Along with other tourists, we trudged up the mountain, cameras in hand.
Three
scrubby trees were at the very top. There Priscilla sat on some twisted
tall grass spikes as I focused her in direct center of the photo. I
imagined that that is where the crosses would have been punched in
God's otherwise good earth.
It was a hot day.
It was time to leave the Place of the Skull--Golgotha.
In the valley was the Garden Tomb.
We meandered toward it, in no hurry, sensing a reverential cast to all
of nature. Greenery was everywhere. Bundles of flowering buds peered up
to greet us. Sunshine filled all the gaps.
Slowly I made my way to Joseph of
Arimathea's empty gravesite. It was carved out of the hillside. A
trough had been dug in front of its beautifully crude stone door.
Inside that trough the weighty rock slab would have been rolled to seal
shut the entrance. No entrance. No exit. Tight. Any corpse inside was
there for good, or whatever.
Robbers would have stolen from the tombs if the stone had not been secured.
I
walked inside. There was no rock slab now to prohibit. The morning air
welcomed my back to keep me moving till inside that resting place.
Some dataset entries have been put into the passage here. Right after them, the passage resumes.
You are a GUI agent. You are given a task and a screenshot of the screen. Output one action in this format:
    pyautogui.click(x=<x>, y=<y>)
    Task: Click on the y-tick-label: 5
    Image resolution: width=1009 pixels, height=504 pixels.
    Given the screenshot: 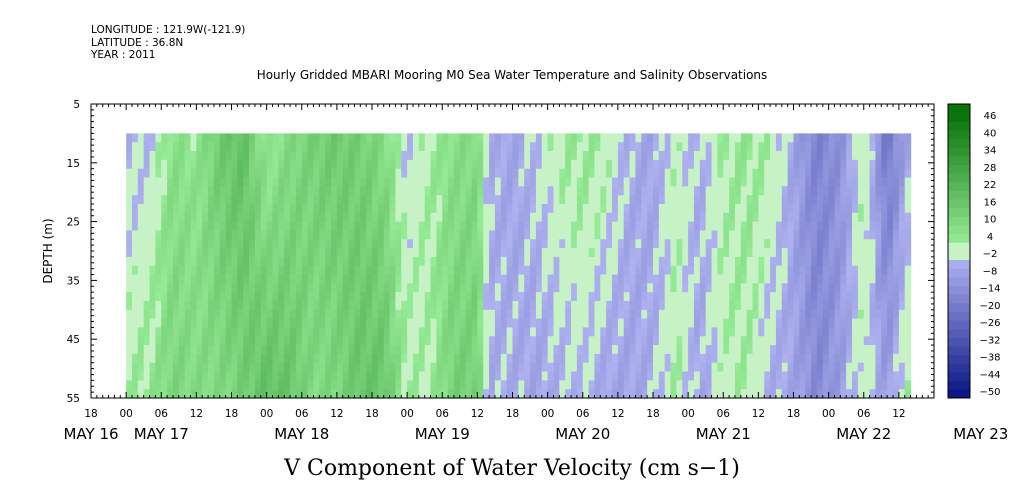 What is the action you would take?
    pyautogui.click(x=76, y=105)
    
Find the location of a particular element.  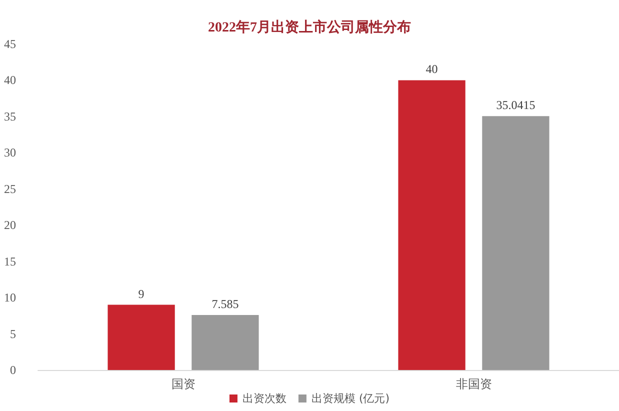

data-label: 35.0415 is located at coordinates (516, 105).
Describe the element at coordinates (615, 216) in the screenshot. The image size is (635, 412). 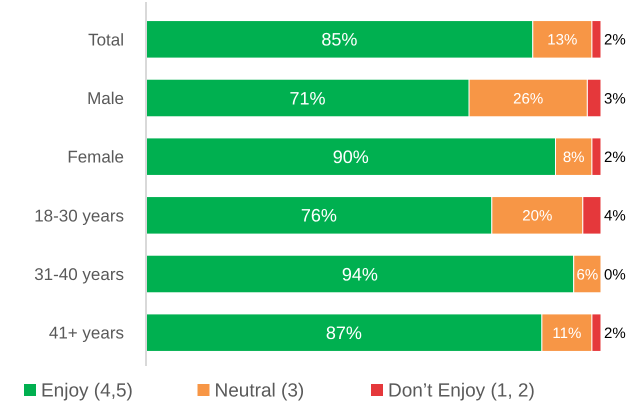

My
eyes adjusted to see the remains of shelves where bodies would have
been positioned.
There I pictured His young frame wrapped
in clothes, spices tucked in about the sorry piece. A separate cloth
would have been wound about his head.
I suppose there were others making the same interior pilgrimage as I. But I don't recall any shadows but
my own.
Timeless. It seemed as if I had left time and had no desire to return.
But
time called out its practicality. With that, I was in the sun again,
milling about the many as we hunkered down on rocks and patches of
grass to receive the sacrament.
There was no reason to
chat. No one wanted to chat. There was too much going on inside--not so
much noise but voices from another time and friends from another
culture than ours.
There was simply no way around it. One
could not get to the dawn of the first day without going through the
trudge up Skull's Mount, then making it into the valley where an empty
borrowed tomb stood awaiting the gaping and the saved.
Sometimes in spring when I walk about the Lakes Region, I get that same feeling from the sun, especially when near a garden.